Your task – Below are records. Copy every line with "will" in it.

########

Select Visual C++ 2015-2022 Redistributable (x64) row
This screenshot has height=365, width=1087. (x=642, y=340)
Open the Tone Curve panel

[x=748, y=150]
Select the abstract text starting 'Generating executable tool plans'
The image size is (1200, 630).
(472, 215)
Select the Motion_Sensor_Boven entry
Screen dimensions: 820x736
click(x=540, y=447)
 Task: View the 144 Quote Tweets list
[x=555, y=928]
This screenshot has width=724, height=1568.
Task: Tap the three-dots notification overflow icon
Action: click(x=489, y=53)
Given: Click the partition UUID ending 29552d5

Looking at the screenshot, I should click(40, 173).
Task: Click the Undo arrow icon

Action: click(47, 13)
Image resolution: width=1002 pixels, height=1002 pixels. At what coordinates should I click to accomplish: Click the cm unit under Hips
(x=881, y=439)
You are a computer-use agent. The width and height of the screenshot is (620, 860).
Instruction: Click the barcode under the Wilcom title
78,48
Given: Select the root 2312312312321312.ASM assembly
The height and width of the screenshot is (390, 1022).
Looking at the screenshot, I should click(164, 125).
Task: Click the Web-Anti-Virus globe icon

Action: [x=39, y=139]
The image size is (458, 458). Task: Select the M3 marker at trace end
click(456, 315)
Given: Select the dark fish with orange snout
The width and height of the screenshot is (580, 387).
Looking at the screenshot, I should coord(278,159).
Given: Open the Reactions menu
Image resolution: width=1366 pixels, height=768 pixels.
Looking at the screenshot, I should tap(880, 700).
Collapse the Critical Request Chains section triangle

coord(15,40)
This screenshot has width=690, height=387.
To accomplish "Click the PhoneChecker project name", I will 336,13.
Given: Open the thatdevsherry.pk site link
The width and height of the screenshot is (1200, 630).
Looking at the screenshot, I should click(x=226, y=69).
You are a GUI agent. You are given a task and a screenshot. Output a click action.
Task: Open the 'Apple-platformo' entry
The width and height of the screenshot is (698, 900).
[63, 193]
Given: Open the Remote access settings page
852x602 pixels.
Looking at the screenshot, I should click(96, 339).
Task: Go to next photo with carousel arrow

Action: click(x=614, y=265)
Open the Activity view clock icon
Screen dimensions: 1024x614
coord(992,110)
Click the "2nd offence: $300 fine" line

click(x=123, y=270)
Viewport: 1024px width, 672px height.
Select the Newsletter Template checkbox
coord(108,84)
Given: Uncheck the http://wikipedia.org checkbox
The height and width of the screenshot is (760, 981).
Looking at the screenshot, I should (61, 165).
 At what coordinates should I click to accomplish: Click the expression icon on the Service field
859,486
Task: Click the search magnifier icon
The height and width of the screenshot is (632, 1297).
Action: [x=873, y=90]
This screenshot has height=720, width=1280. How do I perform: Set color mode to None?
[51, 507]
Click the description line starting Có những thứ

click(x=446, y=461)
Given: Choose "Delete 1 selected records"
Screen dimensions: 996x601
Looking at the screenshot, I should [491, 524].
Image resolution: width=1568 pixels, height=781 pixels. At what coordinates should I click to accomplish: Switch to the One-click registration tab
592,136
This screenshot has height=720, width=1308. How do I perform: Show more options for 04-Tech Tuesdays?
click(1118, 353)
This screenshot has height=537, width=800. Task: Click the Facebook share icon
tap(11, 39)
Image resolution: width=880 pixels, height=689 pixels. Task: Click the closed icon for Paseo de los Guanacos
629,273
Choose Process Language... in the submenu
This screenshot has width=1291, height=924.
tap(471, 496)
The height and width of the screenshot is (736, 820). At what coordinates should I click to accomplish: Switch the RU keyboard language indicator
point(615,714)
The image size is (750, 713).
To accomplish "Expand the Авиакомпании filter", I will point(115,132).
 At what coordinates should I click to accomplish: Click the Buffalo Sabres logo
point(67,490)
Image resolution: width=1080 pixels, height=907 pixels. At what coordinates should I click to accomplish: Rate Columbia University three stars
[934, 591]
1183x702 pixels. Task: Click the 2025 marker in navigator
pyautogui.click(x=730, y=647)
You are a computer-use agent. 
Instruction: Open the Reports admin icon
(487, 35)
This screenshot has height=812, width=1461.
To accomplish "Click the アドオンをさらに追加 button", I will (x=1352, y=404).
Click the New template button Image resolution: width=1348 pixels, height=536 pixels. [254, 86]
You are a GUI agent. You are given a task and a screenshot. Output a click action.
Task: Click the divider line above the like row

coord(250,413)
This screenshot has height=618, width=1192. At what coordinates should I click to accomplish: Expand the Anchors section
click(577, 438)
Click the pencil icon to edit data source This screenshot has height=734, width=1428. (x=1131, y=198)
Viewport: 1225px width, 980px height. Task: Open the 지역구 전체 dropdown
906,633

########

Answer space –
To accomplish "Click the PhoneChecker project name", I will 336,13.
To accomplish "Expand the Авиакомпании filter", I will point(115,132).
To accomplish "Click the アドオンをさらに追加 button", I will (x=1352, y=404).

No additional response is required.